We are now beginning the second quarter of the first year of a new century, and our leading emerging industry appears to be blowing things out of proportion.
The current subject of our general wrath is Alex Spanos, owner of the San Diego Chargers football team. At a recent meeting of National Football League team owners, Spanos was quoted as saying he wanted a new stadium in order to compete with other NFL teams.
We all know that in this very competitive world, timing is everything. But who says when a salvo should be fired? When is the right time?
It really never is the right time. Like most things that are startling or untimely, who can gauge what the response will be?
In this case the cry was to hang Alex by the neck, or at least run him out of town in his private jet. Now that the community has had time to think about the statement, perhaps it is time to deal with the question of what to do with Qualcomm Stadium.
During the discussions on the remodel of the stadium several years ago, it was suggested by some that the stadium be torn down or perhaps even sold to a private owner. After all, it’s paid for and the expense of maintaining and operating it increases every year.
San Diego mayoral candidate Ron Roberts in an opinion letter on April 4 in the San Diego Union-Tribune suggests the city should take the same steps the county did with its North County trash plant and landfills, and sell or privatize the stadium.
Let’s take that comment and examine it. What if the city where to hire an appraiser to determine the value of the property and stadium, then release a request for proposals to all organizations wishing to step forward with a plan to maximize the site’s use? In many major cities with professional sports teams, new stadiums are being built on the same site as the existing facility. When the new one is ready, then the old one is imploded and a grand opening celebration takes place.
Let’s say that the Spanos family is really interested in a new stadium; they could indeed put a plan together that would include funding from the Chargers and the public to construct the new stadium. John Moores put his cash and personal guarantee on the line and his project is moving ahead.
I don’t think it’s wrong for the Chargers to want a new stadium. It is bad timing, perhaps, with the Padres ballpark project in the East Village being such a high-profile development. But Alex can make hay out of his comment if he proceeds with discussions about the project with the city.

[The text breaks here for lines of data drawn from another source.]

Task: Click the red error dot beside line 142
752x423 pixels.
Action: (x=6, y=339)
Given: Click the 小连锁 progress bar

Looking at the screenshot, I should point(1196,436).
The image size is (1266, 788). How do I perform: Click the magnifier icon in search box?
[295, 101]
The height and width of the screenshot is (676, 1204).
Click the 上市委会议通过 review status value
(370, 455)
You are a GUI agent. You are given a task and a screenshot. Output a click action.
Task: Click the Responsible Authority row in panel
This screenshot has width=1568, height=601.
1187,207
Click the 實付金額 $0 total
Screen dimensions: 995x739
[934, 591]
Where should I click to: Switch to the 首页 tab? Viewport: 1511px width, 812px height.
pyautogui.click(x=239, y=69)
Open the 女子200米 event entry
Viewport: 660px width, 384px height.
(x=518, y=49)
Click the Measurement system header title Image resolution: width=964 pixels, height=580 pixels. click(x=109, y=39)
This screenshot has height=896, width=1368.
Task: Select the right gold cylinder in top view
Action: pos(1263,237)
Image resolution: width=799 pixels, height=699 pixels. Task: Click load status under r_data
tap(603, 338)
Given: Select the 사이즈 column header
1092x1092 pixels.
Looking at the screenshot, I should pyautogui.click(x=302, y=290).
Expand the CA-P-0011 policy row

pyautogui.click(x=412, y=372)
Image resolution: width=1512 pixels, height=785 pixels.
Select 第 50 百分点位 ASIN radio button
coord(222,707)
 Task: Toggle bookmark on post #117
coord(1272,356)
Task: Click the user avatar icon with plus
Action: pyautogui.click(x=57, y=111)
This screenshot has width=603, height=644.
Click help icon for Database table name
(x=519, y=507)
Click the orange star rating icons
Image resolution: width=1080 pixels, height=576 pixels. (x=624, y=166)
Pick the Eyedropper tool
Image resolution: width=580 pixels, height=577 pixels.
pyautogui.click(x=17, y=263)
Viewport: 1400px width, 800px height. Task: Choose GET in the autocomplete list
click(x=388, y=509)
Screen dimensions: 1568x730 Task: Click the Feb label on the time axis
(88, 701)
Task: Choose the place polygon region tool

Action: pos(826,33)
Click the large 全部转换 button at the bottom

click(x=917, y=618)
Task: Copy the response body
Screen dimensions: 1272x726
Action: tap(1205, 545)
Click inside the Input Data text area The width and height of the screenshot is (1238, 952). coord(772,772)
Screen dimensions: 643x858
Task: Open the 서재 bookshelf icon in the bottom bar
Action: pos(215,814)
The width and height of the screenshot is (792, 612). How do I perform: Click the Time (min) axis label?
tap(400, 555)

I spoke to former San Diego city manager Jack McGrory while the Q remodeling was taking place, and he flatly stated he would have entertained a reasonable offer from Qualcomm, or any entity for that matter, to buy the stadium. Sounds like the trash-to-energy plant scenario that Roberts alluded to in his letter, doesn’t it?
The new mayor, whether it is Ron Roberts or Dick Murphy, needs to look at all our public infrastructure, past and future, with an eye toward privatization and being creative with funding solutions. Let’s not chastise Alex for his comment; after all, this is America where free speech is still allowed. Rather, let’s seize the moment to say it is time to break away from standard government business tactics and be creative.
The county Board of Supervisors was chastised when they started this same process for its landfills, but look at the budget surpluses waiting to be used for the good of the community. Alex, timing is everything, but sometimes leadership takes unusual steps in order to provide the end result.
To the balance sheet.
Credit: To Dr. Bob Beyster of SAIC, Bill Geppert of Cox Communications, and John Hawkins of Cloud 9 Shuttle for winning the Next Millennium award at the 23rd annual Leavey Awards Dinner on March 31 at the U.S. Grant Hotel. The Leavey Awards were created by the Thomas and Dorothy Leavey Foundation for excellence in private enterprise education. The award to these three business leaders was to honor them for helping build and support the next generation of America’s business leaders. The Leavey Foundation, administered by the Freedoms Foundation, honored educators from around the nation at the dinner for their creative teaching of entrepreneurship and economics to our next generation of business leaders. Thomas Leavey was the founder and CEO of State Farm Insurance Co. Each of the educators honored, 16 programs and 31 coordinating educators, received a $7,500 grant for their efforts. Since the program’s inception, $2.4 million in prizes have gone to 335 private enterprise projects. Our three new millennium winners are true role models for us all and certainly for our students. Thanks go to the Leavey Foundation and the Freedoms Foundation for honoring our three leaders and picking San Diego as the site for their annual banquet.
Credit: To Hewlett-Packard and Eastman Kodak for choosing San Diego as the site for their new digital photography joint venture. The new venture will open a headquarters here in about three months with 50 to l00 employees and grow as the business develops. The venture projects $500 million to $l billion in revenue in the first five years. Thanks to both these Fortune 500 companies for picking us for the site.